The dynamics and geometry of free group endomorphisms

TL;DR

This paper characterizes when ascending HNN extensions of free groups are word-hyperbolic, linking their hyperbolicity to the absence of Baumslag-Solitar subgroups, and develops a structure theorem for injective endomorphisms.

Contribution

It introduces a canonical structure theorem for injective nonsurjective endomorphisms of free groups, enabling new insights into their dynamics and hyperbolic properties.

Findings

Ascending HNN extensions of free groups are hyperbolic iff they lack Baumslag-Solitar subgroups.

Develops a structure theorem for injective nonsurjective endomorphisms of free groups.
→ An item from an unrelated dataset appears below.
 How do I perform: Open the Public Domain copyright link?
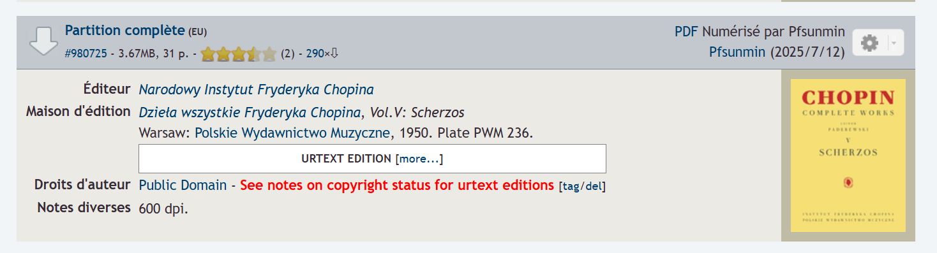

Extends hyperbolicity criteria to HNN extensions over free factors.

Abstract

We prove that ascending HNN extensions of free groups are word-hyperbolic if and only if they have no Baumslag-Solitar subgroups. This extends the theorem of Brinkmann that free-by-cyclic groups are word-hyperbolic if and only if they have no free abelian subgroups of rank 2. The paper is split into two independent parts: 1) We study the dynamics of injective nonsurjective endomorphisms of free groups. We prove a canonical structure theorem that initializes the development of improved relative train tracks for endomorphisms; this structure theorem is of independent interest since it makes many open questions about injective endomorphisms tractable. 2) As an application of the structure theorem, we are able to (relatively) combine Brinkmann's theorem with our previous work and obtain the main result stated above. In the final section, we further extend the result to HNN extensions of free groups over free factors.